Comme chez toutes les autres espèces de libellules, le développement commence par la fécondation des œufs dans la spermathèque (chambres paires, en forme de tuyau, dans lesquelles le sperme des mâles est stocké après l’accouplement) dans l’arrière-corps de la femelle. La sélection du sexe dépend du fait que les cellules après fécondation contiennent un ou deux chromosomes X.

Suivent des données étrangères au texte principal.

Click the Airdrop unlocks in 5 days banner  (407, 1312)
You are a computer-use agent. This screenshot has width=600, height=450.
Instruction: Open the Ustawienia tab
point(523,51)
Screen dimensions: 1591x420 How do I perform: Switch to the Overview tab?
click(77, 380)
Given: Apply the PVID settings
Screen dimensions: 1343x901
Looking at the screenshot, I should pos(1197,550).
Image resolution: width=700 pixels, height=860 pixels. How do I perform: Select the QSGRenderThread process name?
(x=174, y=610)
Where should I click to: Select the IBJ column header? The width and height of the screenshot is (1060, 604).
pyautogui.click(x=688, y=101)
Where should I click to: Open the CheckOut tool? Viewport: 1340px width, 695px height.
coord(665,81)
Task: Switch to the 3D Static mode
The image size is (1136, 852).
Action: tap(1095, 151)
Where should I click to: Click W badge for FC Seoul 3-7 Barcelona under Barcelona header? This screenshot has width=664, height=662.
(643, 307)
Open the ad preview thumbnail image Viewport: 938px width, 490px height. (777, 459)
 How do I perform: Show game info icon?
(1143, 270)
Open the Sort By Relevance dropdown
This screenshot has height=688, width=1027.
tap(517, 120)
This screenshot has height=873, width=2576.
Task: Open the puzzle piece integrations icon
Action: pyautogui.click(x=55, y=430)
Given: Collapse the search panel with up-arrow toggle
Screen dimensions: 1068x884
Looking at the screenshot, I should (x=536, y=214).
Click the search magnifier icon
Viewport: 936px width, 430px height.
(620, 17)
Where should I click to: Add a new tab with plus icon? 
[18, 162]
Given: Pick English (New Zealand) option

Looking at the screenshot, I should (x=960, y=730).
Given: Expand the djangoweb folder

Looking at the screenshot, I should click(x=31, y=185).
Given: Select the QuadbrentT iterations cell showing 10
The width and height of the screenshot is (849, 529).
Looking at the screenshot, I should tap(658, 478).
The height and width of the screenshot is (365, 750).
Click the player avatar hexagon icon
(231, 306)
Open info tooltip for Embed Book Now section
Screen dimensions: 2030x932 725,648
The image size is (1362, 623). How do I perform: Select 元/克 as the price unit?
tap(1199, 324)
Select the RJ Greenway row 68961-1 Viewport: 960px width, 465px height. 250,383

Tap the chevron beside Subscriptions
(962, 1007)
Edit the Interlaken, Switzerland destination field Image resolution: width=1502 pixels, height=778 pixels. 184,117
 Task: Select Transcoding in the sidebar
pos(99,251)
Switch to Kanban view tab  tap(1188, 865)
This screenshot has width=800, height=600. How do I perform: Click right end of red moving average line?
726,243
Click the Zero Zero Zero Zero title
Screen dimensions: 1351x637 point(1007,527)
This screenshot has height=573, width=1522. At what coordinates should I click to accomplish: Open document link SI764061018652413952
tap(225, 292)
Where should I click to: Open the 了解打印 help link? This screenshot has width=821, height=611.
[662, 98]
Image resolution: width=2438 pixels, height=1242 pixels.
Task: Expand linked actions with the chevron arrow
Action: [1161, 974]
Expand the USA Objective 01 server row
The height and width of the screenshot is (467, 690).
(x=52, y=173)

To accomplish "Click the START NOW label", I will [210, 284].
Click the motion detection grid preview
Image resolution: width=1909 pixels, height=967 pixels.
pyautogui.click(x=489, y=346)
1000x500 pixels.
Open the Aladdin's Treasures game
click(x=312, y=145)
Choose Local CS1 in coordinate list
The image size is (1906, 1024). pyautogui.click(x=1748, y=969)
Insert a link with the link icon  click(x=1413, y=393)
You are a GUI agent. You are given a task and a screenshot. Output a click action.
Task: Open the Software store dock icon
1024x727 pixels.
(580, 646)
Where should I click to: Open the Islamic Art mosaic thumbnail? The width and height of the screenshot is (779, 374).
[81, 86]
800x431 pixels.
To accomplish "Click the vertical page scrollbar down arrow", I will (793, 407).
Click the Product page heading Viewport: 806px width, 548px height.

L’embryon se développe en « prolarve », qui éclôt dans l’eau et se transforme en larve complète. Le temps de développement, de la fécondation à l’éclosion de la prolarve dure chez S. viridiaenea de 19 à 21 jours. Le quatrième jour du développement, la ligne primitive de l’embryon fait à peu près la longueur de l’œuf, et le jour suivant, les segments apparaissent, avec les membres. À partir du neuvième jour, l’embryon se déroule, et mûrit pendant les dix jours suivants. Les yeux composés ne consistent encore chez les libellules émeraude que de sept yeux élémentaires (ommatidies) ; dans la famille des Epitheca, ce sont dix, et dans la famille des Aeshnidae, ce sont jusqu’à 270.
Pour le développement des embryons, il est nécessaire d’avoir une fenêtre très étroite de températures, à peu près de 10°C. S. arctica et S. alpestris arrêtent de se développer sans doute au-dessous de 16°C, et pour des températures au-dessus de 26°C, les œufs et embryons meurent.
L’éclosion a lieu à la fin du développement de l’embryon, mais si cette fin a lieu en automne, les larves hibernent en diapause, si bien qu’elles n’éclosent qu’au printemps suivant, suite à une élévation de température. Ces œufs en diapause ont été observés par exemple pour S. arctica et S. alpestris.
Le développement larvaire représente chez les libellules émeraude, comme chez les autres libellules, la plus grande fraction du temps de vie de l’animal et dure – en fonction de l’espèce – généralement plusieurs années. On estime ainsi le temps de développement de S. arctica et S. alpestris à au moins trois ans, avec donc deux ou trois hibernations. Chez les espèces à répartition de haute altitude, comme S. semicircularis au Colorado, ou très nordique comme S. sahlbergi au Yukon(Canada), le temps de développement atteint même de quatre à cinq ans.
Au stade de prolarve (décrit par certains auteurs comme le premier stade de développement de la larve), l’animal fraîchement éclos fait 1 mm de long, et est transparent. Le développement ultérieur se fait par au moins 11 mues, si bien qu’il est possible d’avoir 12 à 14 stades larvaires. La taille du corps augmente à chaque mue d’un tiers, et la durée de chaque stade augmente aussi, bien que certaines espèces aient des stades plus courts vers la fin. Chez certaines espèces, on en arrive à un crowding effect (effet d’encombrement), quand beaucoup de larves de la même ponte poussent dans le même petit marécage, et entrent donc en concurrence pour la nourriture. Dans ce cas, il a été montré dans des élevages artificiels de S. arctica que seul un individu se développe normalement, tandis que les autres, même en présence d’une quantité suffisante de nourriture, se développent moins vite. Ceci est en particulier important quand les larves se développent ensemble dans de très petites mares de marécages, ce qui est souvent le cas chez certaines libellules émeraude. Avant la métamorphose en imago, il y a chez la plupart des larves une dernière diapause hivernale dans le dernier stade larvaire, ce qui permet la synchronisation des développements larvaires et permet aux imagos de se métamorphoser et de s’envoler au début du printemps presque toutes ensemble.